WHAT IS NEEDED:
Reproduce the following data line for line, changing nothing.

RECORDS SUPPLIED:
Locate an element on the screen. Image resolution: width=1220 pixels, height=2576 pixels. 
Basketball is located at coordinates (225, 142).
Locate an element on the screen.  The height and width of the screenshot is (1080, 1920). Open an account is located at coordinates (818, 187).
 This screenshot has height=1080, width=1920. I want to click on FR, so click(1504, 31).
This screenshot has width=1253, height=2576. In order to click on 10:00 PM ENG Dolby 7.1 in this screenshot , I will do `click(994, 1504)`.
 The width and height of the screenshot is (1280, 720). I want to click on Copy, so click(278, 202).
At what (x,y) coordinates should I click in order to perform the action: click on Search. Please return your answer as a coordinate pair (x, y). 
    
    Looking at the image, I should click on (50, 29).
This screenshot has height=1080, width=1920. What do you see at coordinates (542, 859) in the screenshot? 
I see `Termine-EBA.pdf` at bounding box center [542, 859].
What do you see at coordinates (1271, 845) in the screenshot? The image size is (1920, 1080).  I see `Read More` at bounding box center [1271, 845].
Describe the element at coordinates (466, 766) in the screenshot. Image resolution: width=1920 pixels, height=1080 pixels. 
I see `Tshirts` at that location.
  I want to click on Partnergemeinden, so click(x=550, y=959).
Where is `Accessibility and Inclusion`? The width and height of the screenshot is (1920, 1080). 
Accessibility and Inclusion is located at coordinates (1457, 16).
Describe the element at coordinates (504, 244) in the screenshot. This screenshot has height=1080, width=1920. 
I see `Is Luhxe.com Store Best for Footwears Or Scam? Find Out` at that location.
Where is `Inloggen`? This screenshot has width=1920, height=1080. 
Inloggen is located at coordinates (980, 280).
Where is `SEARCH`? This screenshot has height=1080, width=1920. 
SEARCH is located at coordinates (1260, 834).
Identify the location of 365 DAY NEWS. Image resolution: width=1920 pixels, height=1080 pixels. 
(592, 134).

THE COMPLETED TASK:
Locate an element on the screen. Image resolution: width=1220 pixels, height=2576 pixels. 
Basketball is located at coordinates (225, 142).
Locate an element on the screen.  The height and width of the screenshot is (1080, 1920). Open an account is located at coordinates (818, 187).
 This screenshot has height=1080, width=1920. I want to click on FR, so click(1504, 31).
This screenshot has width=1253, height=2576. In order to click on 10:00 PM ENG Dolby 7.1 in this screenshot , I will do `click(994, 1504)`.
 The width and height of the screenshot is (1280, 720). I want to click on Copy, so click(278, 202).
At what (x,y) coordinates should I click in order to perform the action: click on Search. Please return your answer as a coordinate pair (x, y). 
    
    Looking at the image, I should click on (50, 29).
This screenshot has height=1080, width=1920. What do you see at coordinates (542, 859) in the screenshot? 
I see `Termine-EBA.pdf` at bounding box center [542, 859].
What do you see at coordinates (1271, 845) in the screenshot? The image size is (1920, 1080).  I see `Read More` at bounding box center [1271, 845].
Describe the element at coordinates (466, 766) in the screenshot. Image resolution: width=1920 pixels, height=1080 pixels. 
I see `Tshirts` at that location.
  I want to click on Partnergemeinden, so click(x=550, y=959).
Where is `Accessibility and Inclusion`? The width and height of the screenshot is (1920, 1080). 
Accessibility and Inclusion is located at coordinates (1457, 16).
Describe the element at coordinates (504, 244) in the screenshot. This screenshot has height=1080, width=1920. 
I see `Is Luhxe.com Store Best for Footwears Or Scam? Find Out` at that location.
Where is `Inloggen`? This screenshot has width=1920, height=1080. 
Inloggen is located at coordinates (980, 280).
Where is `SEARCH`? This screenshot has height=1080, width=1920. 
SEARCH is located at coordinates (1260, 834).
Identify the location of 365 DAY NEWS. Image resolution: width=1920 pixels, height=1080 pixels. 
(592, 134).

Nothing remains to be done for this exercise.